The quokkas, beaches, and the ferry ride from Fremantle make Rottnest the most visited island in Western Australia.

By The Daily Perth · Published 23 June 2026 at 6:54 pm

Updated 26 June 2026 at 7:17 pm

Rottnest Island: The Day Trip That Has Become a Global Brand
Photo: Photo by Afifi Zakaria on Pexels

Rottnest Island, 18 kilometres offshore from Fremantle and accessible by a 25-minute ferry journey from the Fremantle passenger terminal or a 90-minute ferry from the Barrack Street Jetty in the Perth CBD, has become one of Australia's most visited nature tourism destinations and one of the world's most recognised wildlife photography locations through the global spread of the quokka selfie phenomenon. The quokka, the small marsupial that lives on the island in large numbers and that has no natural predators there, approaches humans with the fearlessness that predator-free island environments produce and that the photogenic encounter photographs that visitors share on social media have made internationally famous.

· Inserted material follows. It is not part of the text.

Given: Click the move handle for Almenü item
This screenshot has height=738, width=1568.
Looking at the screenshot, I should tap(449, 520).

The island's beaches, varying in character from the exposed ocean beaches of the north coast to the sheltered turquoise coves of the south coast that the Rottnest snorkelling itinerary typically focuses on, provide some of the finest beach snorkelling in Western Australia, with the coral communities that the warm Leeuwin Current sustains providing the underwater environment that attracts the marine life that snorkellers seek. The combination of the beach quality, the wildlife, and the car-free atmosphere (private motor vehicles are prohibited; visitors move by bicycle, walking, or the hop-on hop-off bus) creates the visitor experience that justifies the premium that the ferry and accommodation costs add to what is otherwise a relatively modest distance from Perth.

The island's Aboriginal history, as the site of the Wadjemup Island Prison where Aboriginal men from across Western Australia were incarcerated during the colonial period in conditions of extreme deprivation, provides the dark heritage dimension that the island's contemporary tourism joy conceals unless the visitor specifically seeks it. The Wadjemup Aboriginal Cultural Centre and the guided cultural tours that the Rottnest Island Authority supports have been part of the reconciliation of the island's dual character as a site of trauma and a site of recreation.

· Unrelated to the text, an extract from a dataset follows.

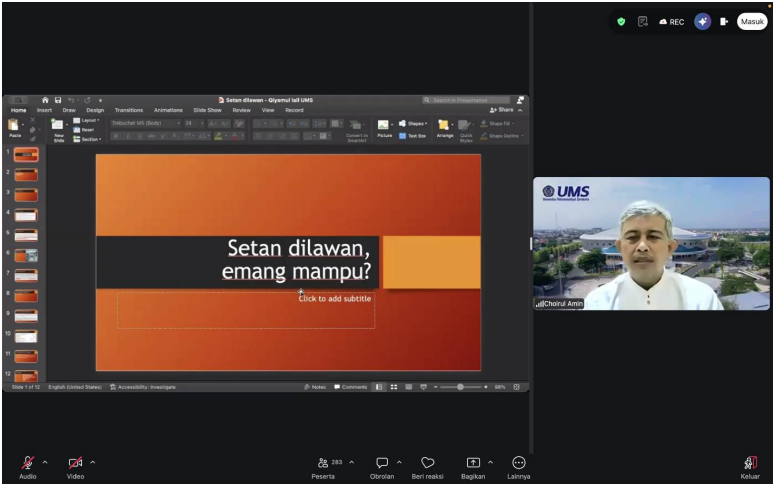The width and height of the screenshot is (773, 485).
Task: Open the Transitions ribbon tab
Action: [x=129, y=110]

The Rottnest Swim, the open water swimming event from Cottesloe Beach to Rottnest Island that has become one of the world's largest open water swimming events, provides the annual sporting spectacle that uses the island as the destination for a crossing of the 19.7-kilometre channel that the combination of distance, shipping traffic, and the occasional shark presence makes genuinely challenging. The event's growth from a small handful of participants to thousands of swimmers in individual and relay categories reflects the growth of open water swimming as a participation sport in Australia.

This article was compiled by AI from the sources linked above and screened before publishing. See our editorial standards.